You're comparing burning old growth forests that take decades or centuries to grow to burning grasses that can grow 10 ft tall in a single season?

I'm saying you are either underestimating how much energy we use today, or overestimating how much net energy you can grow per area unit of land. Switchgrass may be a way of making areas productive that are now too dry for agriculture other than low intensity cattle farming. This means turning land that is now essentially wilderness into mono culture farmland, which is just another form of the same ecological disaster I described earlier.

Bio fuels should not be mistaken for the green, organic, nature lover's wet dream. It will require an awful lot of land to cover the energy needs of our current standard of living. As we will still want to eat food as well, this extra land will have to come from wilderness or forests, rather than from existing farm land. This is not a happy solution for bears, deer and buffalo. The only ones cheering will be people who bought prairie land wilderness for a dollar per acre.

Comment We USED TO burn biofuels and look what happened (Score 5, Informative) 419

That sounds like a load of bullshit to me. ....
- How was the total US energy 'budget' calculated? Note the word 'budget' not 'usage' .. which is indicative of an estimate, not a fact

Up to the industrial revolution, our main source of fuel used to be biomass: wood (charcoal). Keep in mind that this was when the population size and total energy use of western civilization were tiny by today's standards. Nevertheless, we managed to run out of wood.

Britain and Ireland were almost completely stripped of trees. Even today, the only trees you'll find older than the industrial revolution are in places that were some noble family's private hunting ground at the time. The eastern mediterranean was stripped of trees as far back as ancient times, and still hasn't recovered. In the low countries, after they ran out of wood, they started burning the soil (peat), turning their land into lakes, which they later had to drain to turn it back into land, which is why they now live below sea level. They did however make a fortune importing timber from the sparsely populated Baltic.

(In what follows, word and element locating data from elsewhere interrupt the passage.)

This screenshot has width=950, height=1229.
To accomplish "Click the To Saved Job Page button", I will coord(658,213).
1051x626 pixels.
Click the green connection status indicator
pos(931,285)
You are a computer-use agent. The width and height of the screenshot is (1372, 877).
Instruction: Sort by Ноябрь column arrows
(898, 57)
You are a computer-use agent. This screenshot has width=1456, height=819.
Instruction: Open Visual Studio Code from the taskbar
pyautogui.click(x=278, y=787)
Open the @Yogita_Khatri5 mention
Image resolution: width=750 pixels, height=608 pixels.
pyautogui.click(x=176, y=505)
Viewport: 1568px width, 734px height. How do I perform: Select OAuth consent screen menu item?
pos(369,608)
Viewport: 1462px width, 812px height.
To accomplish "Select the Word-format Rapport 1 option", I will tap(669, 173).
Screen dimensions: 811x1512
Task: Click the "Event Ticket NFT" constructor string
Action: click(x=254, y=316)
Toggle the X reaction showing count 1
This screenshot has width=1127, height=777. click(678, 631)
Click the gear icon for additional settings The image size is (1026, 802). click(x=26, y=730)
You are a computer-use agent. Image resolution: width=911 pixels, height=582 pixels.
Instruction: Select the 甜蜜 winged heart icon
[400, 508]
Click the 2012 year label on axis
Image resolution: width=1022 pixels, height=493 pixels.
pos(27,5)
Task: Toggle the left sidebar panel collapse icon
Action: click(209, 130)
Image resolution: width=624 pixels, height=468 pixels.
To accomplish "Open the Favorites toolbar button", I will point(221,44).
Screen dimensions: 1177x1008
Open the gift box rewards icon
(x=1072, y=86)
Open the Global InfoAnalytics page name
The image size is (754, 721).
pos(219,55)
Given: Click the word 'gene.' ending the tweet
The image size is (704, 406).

Yes, wood had to come from as far as Russia and Finland, because western Europe had run out.

Believe it or not, burning biofuels was an environmental disaster, and switching to coal allowed forests and wildlife to recover.

Now, turning agricultural waste into fuel sounds like a good idea to me (that's what they do in Brazil with the leftovers from the sugar production), but when you're thinking of growing crops with the express purpose of making fuel, you have to consider the fact that modern, high-yield agriculture is effectively our way of using land to turn fossil fuel and sunlight into food. Tilling, sowing, fertilizing, pest control, harvesting, processing and transport together have to use substantially less energy than the fuel you are making will yield.

Clearly, land + fuel + sunlight -> food -> fuel -> energy is an inefficient process. Why not eliminate a couple of conversion steps from the process, and use solar cells to generate electricity? The process land + sunlight -> energy has fewer inefficient conversion steps.

Comment Well Hurray for Mud! (Score 1) 100

The place I live has an abundance of mud. The mud here is heavy and pitch black, and absolutely everywhere some 9 months of the year. It would probably be good for growing food if temperatures ever rose over 65 degrees. If only it were as useful as that rare Jamaican mud, this place would be rich.